### [SOURCE MATERIAL]
□ □ □ □
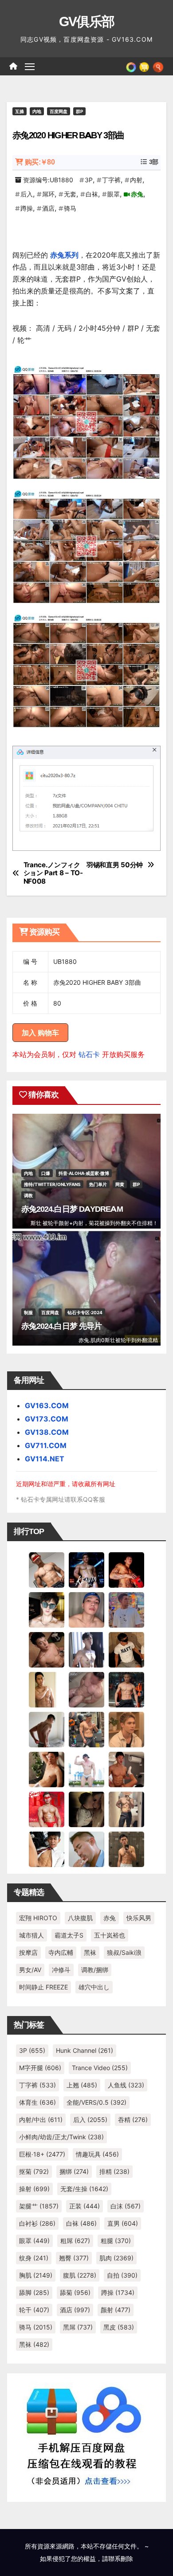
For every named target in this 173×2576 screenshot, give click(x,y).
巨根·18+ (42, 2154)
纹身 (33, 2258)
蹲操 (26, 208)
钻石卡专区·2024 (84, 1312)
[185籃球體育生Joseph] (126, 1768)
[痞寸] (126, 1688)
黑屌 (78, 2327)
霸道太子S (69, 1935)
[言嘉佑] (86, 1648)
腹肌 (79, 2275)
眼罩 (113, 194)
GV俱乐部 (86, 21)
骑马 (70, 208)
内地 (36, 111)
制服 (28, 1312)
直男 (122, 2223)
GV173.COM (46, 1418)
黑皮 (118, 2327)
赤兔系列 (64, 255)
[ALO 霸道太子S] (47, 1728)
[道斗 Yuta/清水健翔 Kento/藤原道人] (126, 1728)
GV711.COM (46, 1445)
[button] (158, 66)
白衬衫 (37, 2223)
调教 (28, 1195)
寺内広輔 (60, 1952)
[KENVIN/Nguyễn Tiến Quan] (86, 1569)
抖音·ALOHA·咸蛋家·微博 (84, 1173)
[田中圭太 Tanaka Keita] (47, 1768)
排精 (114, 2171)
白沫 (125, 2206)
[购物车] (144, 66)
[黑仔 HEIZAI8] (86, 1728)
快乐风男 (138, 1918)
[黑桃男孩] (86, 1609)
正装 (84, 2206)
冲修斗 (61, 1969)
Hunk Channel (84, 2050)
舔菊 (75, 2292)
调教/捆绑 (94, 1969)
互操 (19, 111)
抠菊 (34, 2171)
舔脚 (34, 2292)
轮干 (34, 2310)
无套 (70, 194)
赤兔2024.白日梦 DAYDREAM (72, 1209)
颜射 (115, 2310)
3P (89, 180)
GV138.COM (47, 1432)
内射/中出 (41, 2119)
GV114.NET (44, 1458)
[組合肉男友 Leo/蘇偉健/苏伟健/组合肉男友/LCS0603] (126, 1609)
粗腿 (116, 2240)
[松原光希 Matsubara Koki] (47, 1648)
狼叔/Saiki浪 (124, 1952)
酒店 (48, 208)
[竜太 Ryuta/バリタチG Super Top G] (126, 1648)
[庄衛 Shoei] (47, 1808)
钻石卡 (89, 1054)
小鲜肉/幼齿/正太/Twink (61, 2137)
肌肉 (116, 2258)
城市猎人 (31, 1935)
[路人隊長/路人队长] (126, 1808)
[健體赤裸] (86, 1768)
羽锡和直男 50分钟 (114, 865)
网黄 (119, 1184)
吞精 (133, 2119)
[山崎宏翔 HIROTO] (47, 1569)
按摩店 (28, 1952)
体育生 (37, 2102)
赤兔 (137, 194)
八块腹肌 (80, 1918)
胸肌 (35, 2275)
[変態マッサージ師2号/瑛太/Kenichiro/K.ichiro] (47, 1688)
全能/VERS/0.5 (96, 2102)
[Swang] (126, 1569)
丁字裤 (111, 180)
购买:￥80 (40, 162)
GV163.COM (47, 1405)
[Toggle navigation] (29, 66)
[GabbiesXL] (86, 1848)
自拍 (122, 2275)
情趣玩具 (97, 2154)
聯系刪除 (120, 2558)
□ □ □ □
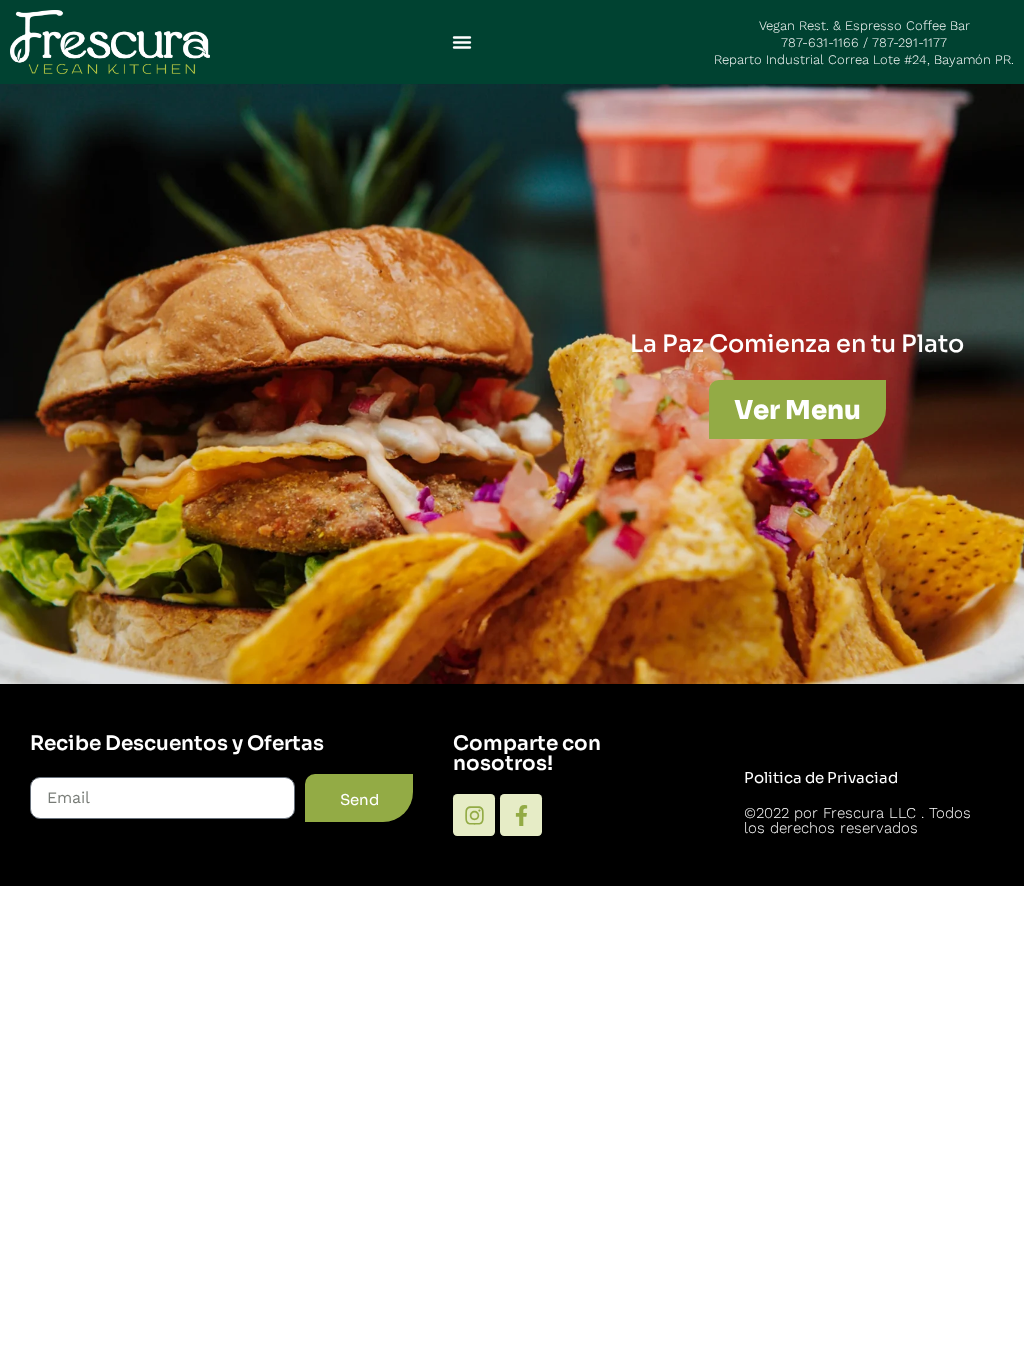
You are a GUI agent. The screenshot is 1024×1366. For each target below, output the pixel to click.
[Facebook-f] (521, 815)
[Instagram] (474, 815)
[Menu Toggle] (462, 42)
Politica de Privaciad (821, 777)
□ □ □ □
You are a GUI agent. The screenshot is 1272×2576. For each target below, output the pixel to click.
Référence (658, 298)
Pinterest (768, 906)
□ □ □ □
### [PROBLEM REQUIREMENTS]
Copy out precisely the lines from the line with "八块腹肌 (80, 1918)" to the line with "聯系刪除 (120, 2558)" in the material above, including those two lines and omitting all the rest.

### [ANSWER TO THIS PROBLEM]
八块腹肌 (80, 1918)
胸肌 (35, 2275)
[変態マッサージ師2号/瑛太/Kenichiro/K.ichiro] (47, 1688)
全能/VERS/0.5 (96, 2102)
[Swang] (126, 1569)
丁字裤 (111, 180)
购买:￥80 (40, 162)
GV163.COM (47, 1405)
[Toggle navigation] (29, 66)
[GabbiesXL] (86, 1848)
自拍 (122, 2275)
情趣玩具 (97, 2154)
聯系刪除 (120, 2558)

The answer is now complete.